In lieu of state action to help address the cost impact of the nation’s opioid epidemic, there are steps that can be taken in isolation by employers and insurers. They should take a hands-on approach to work with physicians to ensure that their prescribing of opioids is appropriate, said Liberty Mutual’s Dr. Gean.

Claims should be monitored to see whether the prescribing of narcotics falls within the acceptable standard for the area, and physicians should be encouraged to seek the free training that the Food and Drug Administration now requires makers of long-acting opioids to offer to doctors and other prescribers.

“It’s important to give doctors feedback,” Dr. Gean said.

Advice to seek this kind of collaboration with physicians is not limited to Liberty Mutual. Chicago-based insurer CNA is urging employers to “build a stronger relationship with their occupational health provider,” said Shari Falkenburg, the company’s assistant vice president of risk control.

“Employers are starting to ask questions of doctors,” she added. These questions cover territory such as physicians’ narcotic prescribing approach, how they screen patients with a potential to abuse painkillers, and their willingness to use nonnarcotic alternatives including physical rehabilitation or nonsteroidal anti-inflammatory drugs such as ibuprofen.

CNA is now training its workers’ compensation claims administrators to evaluate the care provided against the official disability guidelines and scrutinize the duration of disability claims and how opioid prescribing may be prolonging it. The company also is bringing representatives from underwriting, risk control and claims together to examine the accounts of insureds who have higher costs related to opioid prescribing to evaluate how these employers can improve training, education or other programs to address the problem.

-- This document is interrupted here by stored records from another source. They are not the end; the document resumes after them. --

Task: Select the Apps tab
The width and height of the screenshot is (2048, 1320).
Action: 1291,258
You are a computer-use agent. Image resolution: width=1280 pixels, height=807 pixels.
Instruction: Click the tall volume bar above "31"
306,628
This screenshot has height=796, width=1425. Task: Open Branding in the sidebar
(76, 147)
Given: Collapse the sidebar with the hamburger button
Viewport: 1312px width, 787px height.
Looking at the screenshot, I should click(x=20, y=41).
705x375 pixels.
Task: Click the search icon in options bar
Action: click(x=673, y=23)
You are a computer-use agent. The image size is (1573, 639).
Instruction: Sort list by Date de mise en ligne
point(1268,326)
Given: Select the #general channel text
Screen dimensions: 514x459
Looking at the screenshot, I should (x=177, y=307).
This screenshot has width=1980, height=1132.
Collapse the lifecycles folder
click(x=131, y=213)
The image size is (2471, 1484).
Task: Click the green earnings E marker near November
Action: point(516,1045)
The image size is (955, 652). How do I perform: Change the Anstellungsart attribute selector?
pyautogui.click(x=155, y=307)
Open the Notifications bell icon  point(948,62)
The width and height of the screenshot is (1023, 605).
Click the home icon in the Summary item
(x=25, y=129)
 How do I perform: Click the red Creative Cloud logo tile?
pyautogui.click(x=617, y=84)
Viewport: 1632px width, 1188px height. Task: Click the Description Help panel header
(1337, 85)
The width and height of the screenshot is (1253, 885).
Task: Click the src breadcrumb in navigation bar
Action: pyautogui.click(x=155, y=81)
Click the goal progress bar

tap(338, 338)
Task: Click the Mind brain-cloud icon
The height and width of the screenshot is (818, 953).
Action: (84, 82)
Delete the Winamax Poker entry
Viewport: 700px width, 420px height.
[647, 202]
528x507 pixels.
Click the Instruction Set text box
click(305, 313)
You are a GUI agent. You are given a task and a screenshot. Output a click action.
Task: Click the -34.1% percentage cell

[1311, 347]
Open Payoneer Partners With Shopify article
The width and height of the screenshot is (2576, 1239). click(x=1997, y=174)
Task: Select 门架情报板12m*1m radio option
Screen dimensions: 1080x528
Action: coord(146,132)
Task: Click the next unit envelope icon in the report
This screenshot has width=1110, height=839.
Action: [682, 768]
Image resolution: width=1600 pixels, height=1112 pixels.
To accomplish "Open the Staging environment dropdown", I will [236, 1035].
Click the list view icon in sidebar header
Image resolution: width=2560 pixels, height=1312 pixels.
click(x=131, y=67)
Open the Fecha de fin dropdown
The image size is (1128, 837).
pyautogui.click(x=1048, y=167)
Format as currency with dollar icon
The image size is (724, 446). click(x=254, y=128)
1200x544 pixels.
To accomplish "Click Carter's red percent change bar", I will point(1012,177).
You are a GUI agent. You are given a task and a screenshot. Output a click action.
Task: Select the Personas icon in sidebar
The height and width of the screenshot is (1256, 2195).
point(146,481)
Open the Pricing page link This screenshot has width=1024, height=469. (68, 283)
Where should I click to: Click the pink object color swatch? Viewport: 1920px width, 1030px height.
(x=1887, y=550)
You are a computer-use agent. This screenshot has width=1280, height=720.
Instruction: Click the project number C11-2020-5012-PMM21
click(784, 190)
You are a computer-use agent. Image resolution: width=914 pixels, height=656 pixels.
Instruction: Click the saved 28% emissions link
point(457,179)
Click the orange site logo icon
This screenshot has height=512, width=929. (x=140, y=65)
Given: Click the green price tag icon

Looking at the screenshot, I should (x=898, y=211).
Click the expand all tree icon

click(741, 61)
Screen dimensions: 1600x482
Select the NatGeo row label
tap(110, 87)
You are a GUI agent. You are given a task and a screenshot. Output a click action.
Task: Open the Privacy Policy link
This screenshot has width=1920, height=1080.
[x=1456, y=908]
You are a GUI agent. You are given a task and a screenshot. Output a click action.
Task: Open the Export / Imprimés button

Injured workers’ initiative

There are limits to what employers and insurers can do, experts say. The unfortunate link between painkiller prescribing and extended disability is one that Dr. Donald Teator has seen many times in his Waynesville, N.C., practice as a specialist treating opioid dependence.

“These medications work on your brain more than on the pain,” said Dr. Teator, medical adviser to the National Safety Council. “People get the meds and it makes them feel relaxed and takes away a lot of their drive to get back to work. They just kind of mellow out taking these pills and don’t get up and do the exercises they’re supposed to or follow up with their doctors the way they’re supposed to.”

For the injured worker, the hard change of shifting away from opioids and back to work only occurs when that individual patient is prepared, Dr. Teator added.

“They have to really want to get back to that normal life.”